## REQUIRED TASKS
1. According to the homily, what did the Harvard economist Joseph Schumpeter observe?
2. Can you rewrite the homily's paragraph that begins "The “us” to whom Paul refers" in a shorter form that keeps its main facts?
3. Why, according to the homily, do ministers take orders from the Lord rather than from the faithful among whom they work?

## READING PASSAGE
___

The Harvard economist Joseph Schumpeter once observed that one servant is worth a thousand gadgets. Blackberries, I-Pods, and electric massagers may enhance satisfaction, but they hardly replace a loyal, competent servant. In the reading from I Corinthians today, Paul shares some insights into the Lord’s service.

The “us” to whom Paul refers as Christ’s servants is not meant to be all Christians, but those like himself who minister to the community. In Paul’s mind ministers directly serve Christ, not the people. This means that they take orders from the Lord and not from the faithful among whom they work. Of course, by not subjecting himself or herself to human authority, the minister risks becoming arrogant and autocratic. Paul, however, finds a safeguard in the criterion of trustworthiness. A true servant of Christ will prove himself or herself faultless in conduct and reliable in the execution of duty.

When servants of Christ fail the test – be it through extramarital sex, misappropriation of funds, or child abuse -- they give scandal to church members and, indeed, the world. They also will incur a stricter judgment than others from Christ when he comes in glory. In the passage today Paul seems to imply (but he can hardly mean) that the faithful are to look the other way when they see serious wrong-doing by their ministers. However, he certainly does intend that church members refrain from groundless criticism regarding Christ's servants.

Homilette for Thursday, September 4, 2008

Thursday of the Twenty-second Week in Ordinary Time

(Luke 5:1-11)

Pope John Paul II made a mighty impression on Washington Post reporter Haynes Johnson during the papal visit in 1979. Although the newsman had covered events and personalities for decades, Johnson was swept away by the pope’s energy, message, and sense of mission. A confirmed Protestant, he simply stood in awe of the Catholic hierarch.

In the gospel today Peter shows an even great wonder for Jesus than Haynes Johnson’s for Pope John Paul. When he sees the tremendous catch of fish made at Jesus’ command, Peter prostrates before him. A commentator notes how Peter does not respond to Jesus as a fisherman saying, “’Why didn’t I know where the fish were?’” but as a human being before one whom he recognizes as Lord. Like the prophet Isaiah at his call or like any one human experiencing the holy, Peter must confess his unworthiness.

___

## SOURCE MATERIAL
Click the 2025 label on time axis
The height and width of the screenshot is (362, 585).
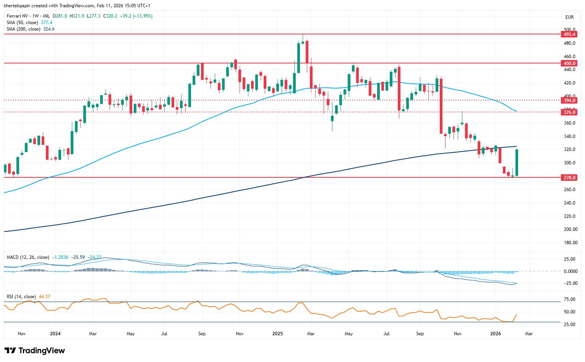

___

## YOUR RESPONSES
1. He observed that one servant is worth a thousand gadgets.

2. By "us," Paul means ministers like himself, not all Christians. In his view, ministers serve Christ directly rather than the people, so they take orders from the Lord, not from the faithful. Because they are not subject to human authority, they risk becoming arrogant and autocratic. Paul's safeguard is trustworthiness: a true servant of Christ is faultless in conduct and reliable in duty.

3. In Paul's mind, ministers directly serve Christ, not the people. Because Christ is the one they serve, their orders come from him rather than from the community they minister to.